After I had installed Raspberrian, I then went and installed the LAMP stack (Check out my great post on how to here)

Once that is all done I performed the following steps

  1. Installed CURL
sudo apt-get install php5-curl

Created the Configuration file for Apache

#Create the configuration with an order and the domain name
sudo vi /etc/apache2/sites-available/010-cloud.nbird.com.au-ssl.conf

##I then created the SSL configuration file
<IfModule mod_ssl.c>
        <VirtualHost _default_:443>
                ServerName cloud.nbird.com.au
                ServerAdmin webmaster@email

                DocumentRoot /var/www/cloud.nbird.com.au-ssl

                ErrorLog ${APACHE_LOG_DIR}/error.log
                CustomLog ${APACHE_LOG_DIR}/access.log combined

                #   SSL Engine Switch:
                #   Enable/Disable SSL for this virtual host.
                SSLEngine on

                SSLCertificateFile      /etc/apache2/ssl/ssl.crt
                SSLCertificateKeyFile   /etc/apache2/ssl/ssl-key.key

                SSLCertificateChainFile /etc/apache2/ssl/CABundle.crt

        </VirtualHost>
</IfModule>

##Then Enable the site
sudo a2ensite 010-cloud.nbird.com.au-ssl

##Restart Apache
sudo service apache2 restart

Change the PHP configuration to allow large uploads

##Edit PHP.ini
sudo vi /etc/php5/apache2/php.ini

Edit the following
#Max Post Size
post_max_size = 60M

#File Upload
upload_max_filesize = 50M

##Save the file

##Reload Apache
sudo service apache2 reload

Set the directory permissions

##Create a directory outside of the Website Root for the fiels
sudo mkdir /var/owncloud

##Set Permissions
sudo chown -R www-data:www-data /var/owncloud

Next we upload the setup-owncloud.php file into the directory and run it to get started.
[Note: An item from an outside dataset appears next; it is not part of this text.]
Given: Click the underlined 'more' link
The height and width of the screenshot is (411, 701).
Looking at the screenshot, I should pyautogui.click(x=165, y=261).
While this was taking place I did the following

  • Created a database ready
  • Added the user and set the permissions on the database
  • Ran “watch ls -la” from the directory to see it downloading and extracting the files into the directory.

The last thing to do was to run through the wizard filling in the information that we setup above (file directory, database details) and set the cron job to be run as a cron job

# crontab -u www-data -e
*/15  *  *  *  * php -f /var/www/cloud-nbird.com.au-ssl/cron.php

That is it. After that you should have your very own owncloud installation.